I sometimes think it must be nice to have such problems, but maybe it isn’t. Maybe it sucks…
* * *
- Thoughts from the break (Watson Files). Dan Watson likes what he sees from Rymer Liriano and Zach Cates at Fort Wayne.
- First-rounders Spangenberg, Tate shine (MiLB.com). Cory Spangenberg has been an absolute beast, batting .436/.603/.641 with 16 BB and 5 K in 12 games at Eugene.
- The Least Exciting Player Ever (Joe Blogs). Quoth Posnanski: “Adam Dunn in 2011 is the single least enjoyable player to watch in baseball history.” I would go with Jon Garland, but that’s just me.
- Blue-Eyed Players Hit Just Fine in Day Light (FanGraphs). Someone is asking the tough questions…
- Luebke (Inside the Padres). Tom Krasovic talks about Cory Luebke before the young left-hander’s first start of the season and after. Meanwhile, Chris Cwik likes what he saw but advises us to temper our excitement: “Nothing in his minor league profile suggests Luebke can sustain a K/9 of 10.02 as a starter.” Sure, but almost nobody can sustain such a rate. You know how many pitchers who qualified for the ERA title last year did that? Zero. [h/t reader Didi]

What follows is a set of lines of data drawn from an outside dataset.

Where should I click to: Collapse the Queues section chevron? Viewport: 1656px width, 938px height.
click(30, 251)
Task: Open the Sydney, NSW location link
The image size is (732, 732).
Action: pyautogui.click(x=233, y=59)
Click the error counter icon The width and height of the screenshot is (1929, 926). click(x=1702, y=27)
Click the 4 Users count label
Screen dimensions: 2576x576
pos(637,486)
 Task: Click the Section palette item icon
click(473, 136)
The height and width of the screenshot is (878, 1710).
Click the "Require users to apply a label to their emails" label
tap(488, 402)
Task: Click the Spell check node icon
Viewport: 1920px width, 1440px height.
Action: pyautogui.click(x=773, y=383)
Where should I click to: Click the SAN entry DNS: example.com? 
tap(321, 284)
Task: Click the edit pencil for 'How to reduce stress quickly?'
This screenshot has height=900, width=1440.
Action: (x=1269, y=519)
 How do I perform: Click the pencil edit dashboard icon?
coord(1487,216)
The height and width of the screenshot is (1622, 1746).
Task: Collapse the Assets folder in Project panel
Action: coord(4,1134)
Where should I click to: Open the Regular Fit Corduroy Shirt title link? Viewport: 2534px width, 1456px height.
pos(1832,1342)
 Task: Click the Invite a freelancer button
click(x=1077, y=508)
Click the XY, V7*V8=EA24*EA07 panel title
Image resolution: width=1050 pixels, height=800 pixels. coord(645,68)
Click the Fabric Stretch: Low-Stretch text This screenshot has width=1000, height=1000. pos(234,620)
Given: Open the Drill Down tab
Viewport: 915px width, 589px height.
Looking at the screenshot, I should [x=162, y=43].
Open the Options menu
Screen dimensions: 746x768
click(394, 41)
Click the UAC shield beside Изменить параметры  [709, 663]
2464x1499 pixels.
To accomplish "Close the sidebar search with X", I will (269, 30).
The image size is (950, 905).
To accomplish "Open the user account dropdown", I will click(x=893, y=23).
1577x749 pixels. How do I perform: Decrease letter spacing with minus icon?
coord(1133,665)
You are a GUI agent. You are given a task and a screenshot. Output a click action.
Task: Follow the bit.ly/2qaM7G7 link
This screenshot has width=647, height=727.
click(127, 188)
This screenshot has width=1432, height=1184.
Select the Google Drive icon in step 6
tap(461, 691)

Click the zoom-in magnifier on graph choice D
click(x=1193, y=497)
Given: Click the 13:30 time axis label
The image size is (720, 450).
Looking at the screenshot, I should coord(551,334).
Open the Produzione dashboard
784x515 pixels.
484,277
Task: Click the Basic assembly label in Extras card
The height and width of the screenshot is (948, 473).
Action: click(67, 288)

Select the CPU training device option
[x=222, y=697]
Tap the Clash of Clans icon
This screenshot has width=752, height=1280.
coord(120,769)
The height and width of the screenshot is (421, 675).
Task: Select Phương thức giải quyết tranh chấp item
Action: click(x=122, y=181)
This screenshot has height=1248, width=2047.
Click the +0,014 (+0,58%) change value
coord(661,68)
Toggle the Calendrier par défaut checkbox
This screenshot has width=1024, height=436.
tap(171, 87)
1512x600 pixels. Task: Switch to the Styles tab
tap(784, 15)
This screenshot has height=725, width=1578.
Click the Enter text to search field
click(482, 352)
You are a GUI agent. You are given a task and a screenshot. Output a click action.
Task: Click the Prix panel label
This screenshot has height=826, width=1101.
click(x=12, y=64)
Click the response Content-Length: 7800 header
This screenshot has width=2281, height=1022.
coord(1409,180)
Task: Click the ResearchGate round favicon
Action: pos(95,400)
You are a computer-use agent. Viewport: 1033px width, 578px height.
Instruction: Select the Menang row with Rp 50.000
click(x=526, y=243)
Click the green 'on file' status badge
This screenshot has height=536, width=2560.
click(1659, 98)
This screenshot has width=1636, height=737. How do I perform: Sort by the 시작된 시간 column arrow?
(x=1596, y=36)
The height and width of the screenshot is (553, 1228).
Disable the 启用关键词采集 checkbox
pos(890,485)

- Squeezes and Suicide Squeeze calls by Bud Black (Padres Trail). Mike finds, among other things, that of 303 bunts laid down by the Padres since Black became manager, only 11 have come with a runner on third base.
- The Los Angeles Dodgers + Bankruptcy= Double Trouble for Baseball (FOX News). Former MLB commissioner Fay Vincent offers his thoughts on the continuing disaster. Here’s where instant replay would benefit MLB: Upon further review, the McCourts are not suitable owners for a franchise; sale overturned. Or Christopher Lloyd and a Delorean…
- Orlando Hudson defensive off the field “…if it were easy, guess what? You’d be doing it.” (Gaslamp Ball). Defensive, honest, whatever…
- Acrobatic first pitch part of Cirque du PETCO (Padres.com). This is the coolest ceremonial first pitch I’ve ever seen.
- Who’s an All-Star? Let the numbers decide (Hardball Times). Ty Wigginton over Chase Headley at third base? At least stick someone there who can play the position. If you’re going to disregard defense, put one of Prince Fielder or Joey Votto there instead. Or, better still, just skip the game altogether…
- The top 10 worst owners in MLB history (SweetSpot). I’m glad Tom Werner makes the list. Not because I’m glad he owned the Padres but because he often gets a free pass for his more recent run in Boston. People need to remember what a crap job he did here.